# start of ITEMS
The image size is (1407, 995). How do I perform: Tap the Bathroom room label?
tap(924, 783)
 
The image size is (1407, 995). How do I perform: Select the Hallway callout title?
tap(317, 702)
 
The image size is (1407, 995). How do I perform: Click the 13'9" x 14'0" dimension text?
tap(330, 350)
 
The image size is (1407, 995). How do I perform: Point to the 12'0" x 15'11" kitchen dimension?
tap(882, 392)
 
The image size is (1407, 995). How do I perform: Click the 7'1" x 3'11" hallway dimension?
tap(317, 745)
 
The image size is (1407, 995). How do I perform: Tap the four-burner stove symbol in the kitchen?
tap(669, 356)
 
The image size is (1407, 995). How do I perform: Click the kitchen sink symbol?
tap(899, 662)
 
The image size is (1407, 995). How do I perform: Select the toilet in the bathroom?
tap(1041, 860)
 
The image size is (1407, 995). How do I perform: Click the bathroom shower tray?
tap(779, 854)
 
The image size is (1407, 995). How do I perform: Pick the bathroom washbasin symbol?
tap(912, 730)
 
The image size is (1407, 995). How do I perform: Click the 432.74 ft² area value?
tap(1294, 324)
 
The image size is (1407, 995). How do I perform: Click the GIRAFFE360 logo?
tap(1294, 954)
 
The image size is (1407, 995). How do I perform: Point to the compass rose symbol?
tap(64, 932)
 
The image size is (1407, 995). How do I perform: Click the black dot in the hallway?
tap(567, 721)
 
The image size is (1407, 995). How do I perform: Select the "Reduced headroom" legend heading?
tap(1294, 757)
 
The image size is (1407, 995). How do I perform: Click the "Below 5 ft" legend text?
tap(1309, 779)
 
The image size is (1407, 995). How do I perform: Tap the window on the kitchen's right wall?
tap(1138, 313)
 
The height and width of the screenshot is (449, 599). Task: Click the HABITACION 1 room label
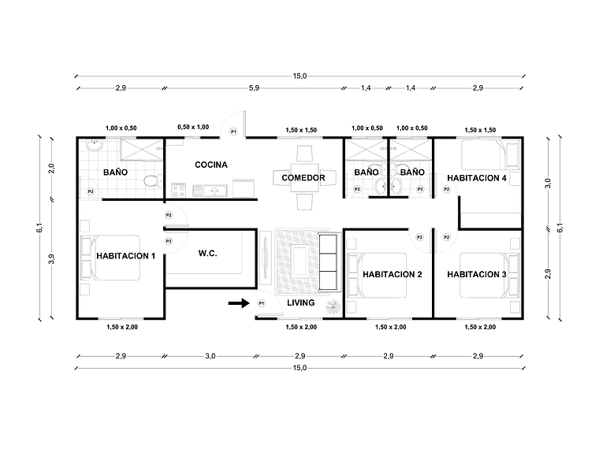click(125, 255)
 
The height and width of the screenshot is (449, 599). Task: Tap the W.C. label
click(208, 254)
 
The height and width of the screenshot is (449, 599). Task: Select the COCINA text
click(211, 165)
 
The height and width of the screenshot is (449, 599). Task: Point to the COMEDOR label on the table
click(303, 178)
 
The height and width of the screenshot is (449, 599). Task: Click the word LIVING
click(300, 302)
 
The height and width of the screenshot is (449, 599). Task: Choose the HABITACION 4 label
click(476, 178)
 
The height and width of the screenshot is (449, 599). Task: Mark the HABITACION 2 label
click(393, 274)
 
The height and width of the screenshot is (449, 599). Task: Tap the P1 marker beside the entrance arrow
click(261, 303)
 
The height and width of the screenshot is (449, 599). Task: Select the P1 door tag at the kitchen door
click(233, 132)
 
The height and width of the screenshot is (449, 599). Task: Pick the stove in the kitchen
click(179, 189)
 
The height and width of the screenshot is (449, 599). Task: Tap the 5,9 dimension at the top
click(254, 88)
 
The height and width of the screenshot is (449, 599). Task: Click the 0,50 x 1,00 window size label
click(193, 127)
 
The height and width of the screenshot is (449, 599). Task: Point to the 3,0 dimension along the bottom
click(210, 357)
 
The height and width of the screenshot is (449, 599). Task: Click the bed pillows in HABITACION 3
click(513, 275)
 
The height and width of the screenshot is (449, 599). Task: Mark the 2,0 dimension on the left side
click(51, 168)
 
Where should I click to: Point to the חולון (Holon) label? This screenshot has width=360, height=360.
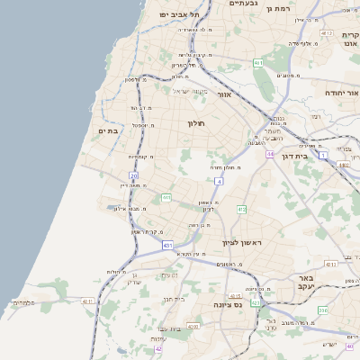click(x=197, y=123)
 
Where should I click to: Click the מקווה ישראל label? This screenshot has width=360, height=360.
click(x=190, y=91)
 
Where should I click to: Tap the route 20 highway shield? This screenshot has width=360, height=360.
click(x=133, y=176)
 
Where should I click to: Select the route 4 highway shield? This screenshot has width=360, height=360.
click(x=219, y=181)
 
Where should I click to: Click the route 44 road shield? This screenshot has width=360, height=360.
click(x=269, y=154)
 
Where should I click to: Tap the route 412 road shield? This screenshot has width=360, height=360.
click(x=241, y=210)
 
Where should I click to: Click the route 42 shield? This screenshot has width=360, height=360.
click(x=158, y=348)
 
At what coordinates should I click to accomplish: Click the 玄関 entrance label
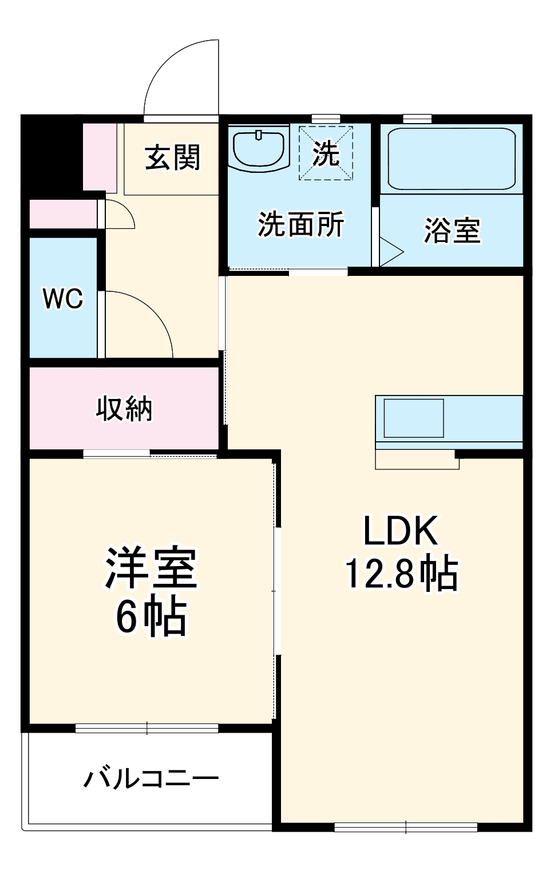pos(172,157)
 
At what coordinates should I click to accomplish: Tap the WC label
pos(63,298)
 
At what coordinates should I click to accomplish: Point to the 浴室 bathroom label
pos(452,230)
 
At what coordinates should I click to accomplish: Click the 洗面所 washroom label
pos(300,224)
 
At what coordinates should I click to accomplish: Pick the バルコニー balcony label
pos(151,779)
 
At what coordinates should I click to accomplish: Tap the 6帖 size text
pos(151,618)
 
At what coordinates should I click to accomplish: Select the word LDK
pos(401,531)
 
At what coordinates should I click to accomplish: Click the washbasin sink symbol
pos(259,148)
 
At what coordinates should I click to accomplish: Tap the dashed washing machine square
pos(326,153)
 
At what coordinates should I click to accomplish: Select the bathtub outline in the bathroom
pos(452,159)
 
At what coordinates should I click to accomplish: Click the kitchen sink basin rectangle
pos(414,418)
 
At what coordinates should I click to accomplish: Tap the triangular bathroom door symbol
pos(390,252)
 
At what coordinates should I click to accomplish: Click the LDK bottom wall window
pos(406,826)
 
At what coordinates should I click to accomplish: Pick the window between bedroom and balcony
pos(147,728)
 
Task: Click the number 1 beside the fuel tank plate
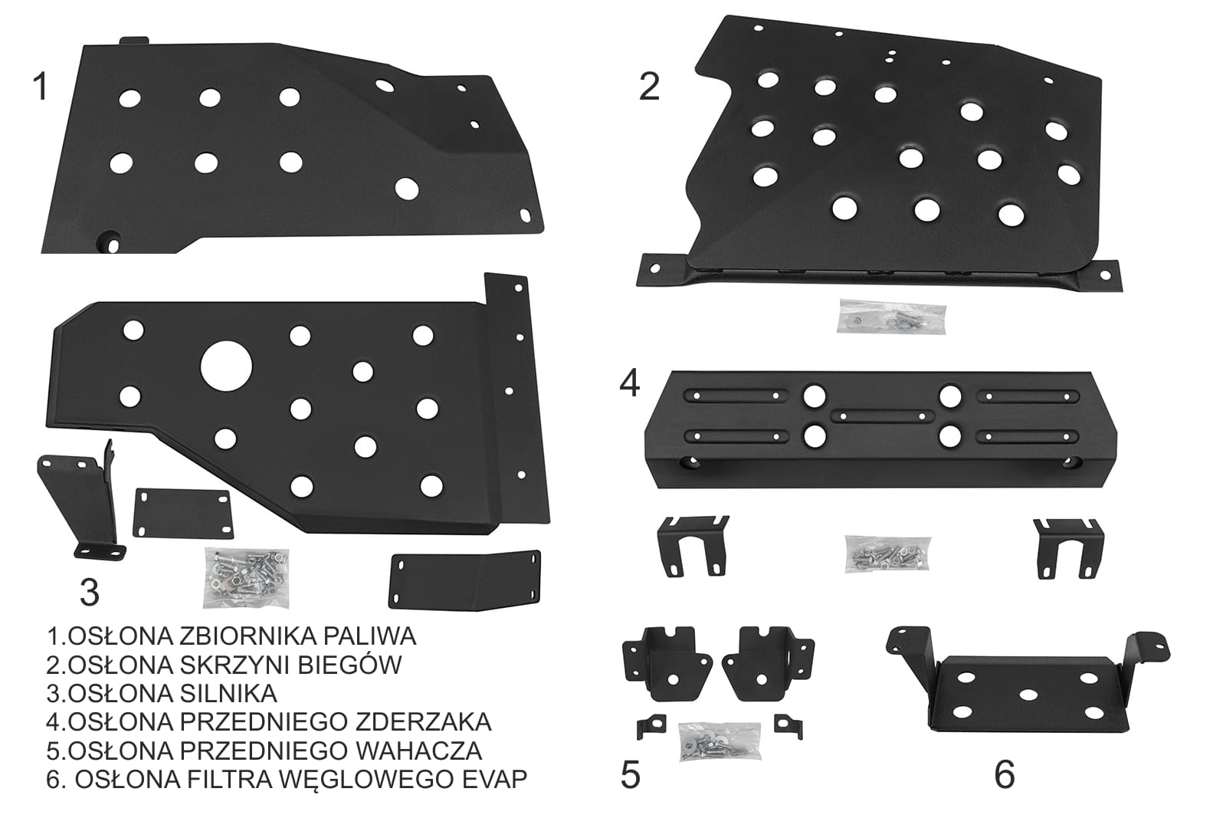click(41, 87)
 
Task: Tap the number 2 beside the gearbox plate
click(649, 87)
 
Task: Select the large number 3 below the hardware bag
click(90, 593)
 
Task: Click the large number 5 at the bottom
click(631, 775)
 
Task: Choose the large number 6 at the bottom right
click(1005, 775)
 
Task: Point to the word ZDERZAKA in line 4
click(423, 722)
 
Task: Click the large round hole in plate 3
click(226, 367)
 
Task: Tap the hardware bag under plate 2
click(892, 317)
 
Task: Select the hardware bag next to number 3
click(246, 578)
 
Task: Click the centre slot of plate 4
click(882, 416)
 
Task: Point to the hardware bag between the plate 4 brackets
click(887, 554)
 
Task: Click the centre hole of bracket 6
click(1028, 695)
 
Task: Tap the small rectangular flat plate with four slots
click(183, 514)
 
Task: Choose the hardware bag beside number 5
click(720, 741)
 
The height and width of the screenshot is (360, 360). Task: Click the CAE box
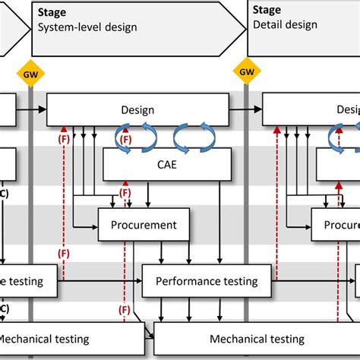coord(167,164)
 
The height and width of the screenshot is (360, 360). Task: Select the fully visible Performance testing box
coord(207,281)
# end of ITEMS
PROBLEM — Rewrite the listing above between the line containing "Where should I click to: Tap the route 412" and the line containing "pos(452,159)", inclusive, keeping every request unchanged and multiplying each coordinate in the answers by 2.05, rounded to a whole number with halves rounded up. Leave the pictures out.

TASK RESULT —
Where should I click to: Tap the route 412 road shield? This screenshot has width=360, height=360.
click(x=494, y=431)
 
Where should I click to: Click the route 42 shield? This screenshot has width=360, height=360.
click(x=324, y=713)
 
At what coordinates should I click to accomplish: Click the 玄関 entrance label
pos(353,322)
 
At what coordinates should I click to accomplish: Tap the WC label
pos(129,611)
 
At what coordinates should I click to accomplish: Point to the 浴室 bathroom label
pos(927,472)
 
At what coordinates should I click to accomplish: Click the 洗面所 washroom label
pos(615,459)
 
At what coordinates should I click to accomplish: Pick the バルコニー balcony label
pos(310,1597)
 
At what coordinates should I click to accomplish: Tap the 6帖 size text
pos(310,1267)
 
At what coordinates should I click to accomplish: Select the word LDK
pos(822,1089)
 
At what coordinates should I click to accomplish: Click the washbasin sink symbol
pos(531,303)
 
At what coordinates should I click to accomplish: Tap the dashed washing machine square
pos(668,314)
 
At what coordinates should I click to accomplish: Select the bathtub outline in the bathroom
pos(927,326)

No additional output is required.